If a line includes "clock", copy it out of the entries.
::: MATERIAL SUPPLIED :::
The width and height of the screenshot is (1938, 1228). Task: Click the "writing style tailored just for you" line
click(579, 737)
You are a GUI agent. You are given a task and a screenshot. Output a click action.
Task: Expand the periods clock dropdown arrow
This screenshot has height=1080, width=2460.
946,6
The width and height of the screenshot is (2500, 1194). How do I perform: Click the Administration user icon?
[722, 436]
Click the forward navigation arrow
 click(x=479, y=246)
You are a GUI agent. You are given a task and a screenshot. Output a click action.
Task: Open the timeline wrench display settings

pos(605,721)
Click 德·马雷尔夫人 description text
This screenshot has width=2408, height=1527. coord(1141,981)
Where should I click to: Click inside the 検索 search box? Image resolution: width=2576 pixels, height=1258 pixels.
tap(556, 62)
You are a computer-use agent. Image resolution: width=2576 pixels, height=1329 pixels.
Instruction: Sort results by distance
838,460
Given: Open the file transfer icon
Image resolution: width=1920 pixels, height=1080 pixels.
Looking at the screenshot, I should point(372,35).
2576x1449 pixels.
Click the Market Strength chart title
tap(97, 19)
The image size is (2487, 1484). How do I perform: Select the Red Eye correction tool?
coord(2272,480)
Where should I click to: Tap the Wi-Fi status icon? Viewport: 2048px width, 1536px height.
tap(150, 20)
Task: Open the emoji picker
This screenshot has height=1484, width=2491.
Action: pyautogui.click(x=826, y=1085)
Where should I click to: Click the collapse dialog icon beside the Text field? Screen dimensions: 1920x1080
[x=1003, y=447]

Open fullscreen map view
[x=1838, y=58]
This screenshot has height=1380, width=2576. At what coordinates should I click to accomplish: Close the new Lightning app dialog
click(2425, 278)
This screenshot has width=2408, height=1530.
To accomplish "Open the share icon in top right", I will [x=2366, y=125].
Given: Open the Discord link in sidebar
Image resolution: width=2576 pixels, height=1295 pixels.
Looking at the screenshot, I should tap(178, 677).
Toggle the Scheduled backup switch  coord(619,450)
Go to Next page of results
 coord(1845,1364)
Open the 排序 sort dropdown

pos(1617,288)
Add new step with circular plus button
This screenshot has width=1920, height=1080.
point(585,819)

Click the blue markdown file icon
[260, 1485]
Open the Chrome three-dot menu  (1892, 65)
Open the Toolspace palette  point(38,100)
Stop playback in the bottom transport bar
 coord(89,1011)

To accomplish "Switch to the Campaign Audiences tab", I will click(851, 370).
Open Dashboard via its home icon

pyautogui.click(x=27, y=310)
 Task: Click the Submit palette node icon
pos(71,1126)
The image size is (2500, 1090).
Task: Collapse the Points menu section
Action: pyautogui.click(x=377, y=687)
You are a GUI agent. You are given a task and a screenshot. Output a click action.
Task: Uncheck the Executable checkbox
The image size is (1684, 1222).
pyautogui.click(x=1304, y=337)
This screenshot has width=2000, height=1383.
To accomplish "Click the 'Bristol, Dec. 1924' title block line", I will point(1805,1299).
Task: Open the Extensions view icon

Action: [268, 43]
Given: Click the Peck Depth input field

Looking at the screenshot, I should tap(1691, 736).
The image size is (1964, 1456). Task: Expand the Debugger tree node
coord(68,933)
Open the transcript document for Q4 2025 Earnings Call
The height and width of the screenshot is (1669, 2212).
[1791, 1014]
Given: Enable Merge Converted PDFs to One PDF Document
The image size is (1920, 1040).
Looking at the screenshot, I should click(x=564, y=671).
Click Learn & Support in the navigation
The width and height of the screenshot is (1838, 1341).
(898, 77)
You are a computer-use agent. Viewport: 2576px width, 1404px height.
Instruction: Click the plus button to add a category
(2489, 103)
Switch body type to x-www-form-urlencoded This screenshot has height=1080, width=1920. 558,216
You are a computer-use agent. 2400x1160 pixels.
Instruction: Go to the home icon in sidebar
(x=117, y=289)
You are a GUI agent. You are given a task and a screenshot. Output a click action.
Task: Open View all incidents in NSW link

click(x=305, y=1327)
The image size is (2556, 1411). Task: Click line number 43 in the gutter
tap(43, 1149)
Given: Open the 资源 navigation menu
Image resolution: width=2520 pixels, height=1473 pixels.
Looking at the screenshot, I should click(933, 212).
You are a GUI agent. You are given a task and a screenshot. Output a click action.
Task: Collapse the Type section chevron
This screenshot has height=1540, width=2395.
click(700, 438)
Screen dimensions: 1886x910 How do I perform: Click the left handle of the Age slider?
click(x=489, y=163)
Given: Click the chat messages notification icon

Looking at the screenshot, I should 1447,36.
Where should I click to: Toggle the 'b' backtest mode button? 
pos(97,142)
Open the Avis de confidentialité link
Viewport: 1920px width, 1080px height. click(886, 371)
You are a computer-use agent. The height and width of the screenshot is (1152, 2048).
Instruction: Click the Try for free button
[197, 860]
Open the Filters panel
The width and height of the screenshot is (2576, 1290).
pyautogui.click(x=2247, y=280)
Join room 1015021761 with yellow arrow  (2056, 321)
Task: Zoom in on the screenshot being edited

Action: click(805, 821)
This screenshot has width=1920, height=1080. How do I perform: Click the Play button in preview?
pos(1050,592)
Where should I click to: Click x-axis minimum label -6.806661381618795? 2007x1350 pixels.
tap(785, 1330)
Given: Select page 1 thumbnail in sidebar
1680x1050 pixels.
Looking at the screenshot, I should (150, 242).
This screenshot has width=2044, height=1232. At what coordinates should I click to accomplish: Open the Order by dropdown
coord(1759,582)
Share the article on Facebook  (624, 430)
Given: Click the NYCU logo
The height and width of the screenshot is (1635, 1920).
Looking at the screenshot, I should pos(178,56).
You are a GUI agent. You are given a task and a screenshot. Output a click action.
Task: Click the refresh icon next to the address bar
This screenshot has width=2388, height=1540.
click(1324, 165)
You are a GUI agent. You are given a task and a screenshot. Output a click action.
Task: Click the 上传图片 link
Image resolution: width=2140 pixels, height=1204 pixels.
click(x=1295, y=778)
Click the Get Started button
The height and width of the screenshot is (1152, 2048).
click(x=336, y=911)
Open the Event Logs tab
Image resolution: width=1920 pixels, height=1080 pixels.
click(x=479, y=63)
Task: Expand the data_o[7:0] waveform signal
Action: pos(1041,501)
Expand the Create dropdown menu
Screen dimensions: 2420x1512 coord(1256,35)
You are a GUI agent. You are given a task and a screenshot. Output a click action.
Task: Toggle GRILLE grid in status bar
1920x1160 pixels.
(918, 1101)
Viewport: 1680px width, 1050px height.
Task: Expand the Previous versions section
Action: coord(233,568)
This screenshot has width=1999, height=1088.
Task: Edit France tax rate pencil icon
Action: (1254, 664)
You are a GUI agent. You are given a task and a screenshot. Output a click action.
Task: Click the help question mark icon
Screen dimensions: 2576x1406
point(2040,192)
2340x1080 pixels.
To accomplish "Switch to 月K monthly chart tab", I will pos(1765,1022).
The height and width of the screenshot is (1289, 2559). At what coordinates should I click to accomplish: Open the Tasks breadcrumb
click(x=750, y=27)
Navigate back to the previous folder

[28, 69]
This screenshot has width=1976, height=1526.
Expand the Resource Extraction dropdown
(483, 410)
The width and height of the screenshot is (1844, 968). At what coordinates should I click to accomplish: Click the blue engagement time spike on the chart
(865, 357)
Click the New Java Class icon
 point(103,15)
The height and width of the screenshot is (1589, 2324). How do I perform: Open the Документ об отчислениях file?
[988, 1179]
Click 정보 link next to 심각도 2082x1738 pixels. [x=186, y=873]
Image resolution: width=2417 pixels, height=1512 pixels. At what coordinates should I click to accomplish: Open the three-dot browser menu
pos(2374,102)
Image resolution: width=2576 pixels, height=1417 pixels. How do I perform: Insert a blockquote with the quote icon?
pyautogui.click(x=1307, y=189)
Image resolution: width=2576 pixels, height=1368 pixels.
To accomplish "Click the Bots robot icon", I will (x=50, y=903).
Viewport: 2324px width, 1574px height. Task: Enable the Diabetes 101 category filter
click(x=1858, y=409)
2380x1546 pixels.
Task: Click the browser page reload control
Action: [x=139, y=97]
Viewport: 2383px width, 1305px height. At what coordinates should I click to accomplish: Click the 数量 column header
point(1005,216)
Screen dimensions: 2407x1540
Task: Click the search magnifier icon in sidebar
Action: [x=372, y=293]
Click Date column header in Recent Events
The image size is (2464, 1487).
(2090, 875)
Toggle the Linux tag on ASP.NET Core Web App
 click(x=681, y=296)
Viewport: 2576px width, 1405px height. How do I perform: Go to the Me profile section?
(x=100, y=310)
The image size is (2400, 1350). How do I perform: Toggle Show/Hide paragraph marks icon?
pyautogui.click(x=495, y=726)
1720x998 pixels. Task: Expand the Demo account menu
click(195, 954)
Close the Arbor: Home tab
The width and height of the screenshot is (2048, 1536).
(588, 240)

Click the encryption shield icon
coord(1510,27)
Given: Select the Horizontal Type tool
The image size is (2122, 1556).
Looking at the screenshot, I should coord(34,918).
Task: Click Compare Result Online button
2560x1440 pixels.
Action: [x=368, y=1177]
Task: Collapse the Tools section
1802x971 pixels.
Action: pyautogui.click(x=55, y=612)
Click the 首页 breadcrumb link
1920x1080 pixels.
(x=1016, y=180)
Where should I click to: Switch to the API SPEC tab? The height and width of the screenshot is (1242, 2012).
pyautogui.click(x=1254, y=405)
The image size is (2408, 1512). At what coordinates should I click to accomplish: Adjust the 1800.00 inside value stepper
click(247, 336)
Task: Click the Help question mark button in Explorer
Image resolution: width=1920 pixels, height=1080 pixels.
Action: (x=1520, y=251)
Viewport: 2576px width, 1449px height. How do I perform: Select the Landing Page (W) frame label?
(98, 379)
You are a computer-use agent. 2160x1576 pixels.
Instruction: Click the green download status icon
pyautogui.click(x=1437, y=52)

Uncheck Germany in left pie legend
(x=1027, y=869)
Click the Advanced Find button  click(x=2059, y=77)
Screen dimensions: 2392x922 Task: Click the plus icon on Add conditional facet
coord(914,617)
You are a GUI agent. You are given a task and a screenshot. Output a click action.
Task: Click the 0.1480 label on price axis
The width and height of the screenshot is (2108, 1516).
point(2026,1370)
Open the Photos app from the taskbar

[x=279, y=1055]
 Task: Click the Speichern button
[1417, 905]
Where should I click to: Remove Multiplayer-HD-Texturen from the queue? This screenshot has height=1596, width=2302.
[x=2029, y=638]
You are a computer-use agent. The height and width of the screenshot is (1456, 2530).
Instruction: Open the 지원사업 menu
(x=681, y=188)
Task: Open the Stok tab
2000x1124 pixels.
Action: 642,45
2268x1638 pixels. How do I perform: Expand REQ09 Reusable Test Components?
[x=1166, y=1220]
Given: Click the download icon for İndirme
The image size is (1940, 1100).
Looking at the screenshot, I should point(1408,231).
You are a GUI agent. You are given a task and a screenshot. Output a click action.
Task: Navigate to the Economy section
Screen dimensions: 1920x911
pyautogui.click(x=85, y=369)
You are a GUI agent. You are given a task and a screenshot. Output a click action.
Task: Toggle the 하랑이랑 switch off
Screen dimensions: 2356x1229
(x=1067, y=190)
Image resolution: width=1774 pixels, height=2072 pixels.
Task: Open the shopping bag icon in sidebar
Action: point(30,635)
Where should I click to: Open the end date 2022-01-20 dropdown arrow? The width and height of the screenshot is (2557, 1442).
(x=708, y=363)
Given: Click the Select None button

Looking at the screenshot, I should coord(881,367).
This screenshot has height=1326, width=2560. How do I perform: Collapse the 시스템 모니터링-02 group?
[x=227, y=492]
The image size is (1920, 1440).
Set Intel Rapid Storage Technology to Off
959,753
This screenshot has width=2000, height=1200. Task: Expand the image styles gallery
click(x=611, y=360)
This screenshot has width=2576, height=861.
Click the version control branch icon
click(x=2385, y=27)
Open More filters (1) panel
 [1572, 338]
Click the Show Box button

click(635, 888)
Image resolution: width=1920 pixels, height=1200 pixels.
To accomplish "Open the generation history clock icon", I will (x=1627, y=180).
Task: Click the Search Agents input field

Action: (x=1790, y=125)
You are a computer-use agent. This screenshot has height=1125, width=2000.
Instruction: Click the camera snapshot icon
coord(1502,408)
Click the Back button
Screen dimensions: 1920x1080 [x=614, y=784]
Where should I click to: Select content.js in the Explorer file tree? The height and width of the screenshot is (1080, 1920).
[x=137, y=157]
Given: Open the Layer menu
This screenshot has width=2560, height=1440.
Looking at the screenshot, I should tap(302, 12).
:::
=== ANSWER TO THIS TASK ===
Task: Expand the periods clock dropdown arrow
To accomplish "Open the generation history clock icon", I will (x=1627, y=180).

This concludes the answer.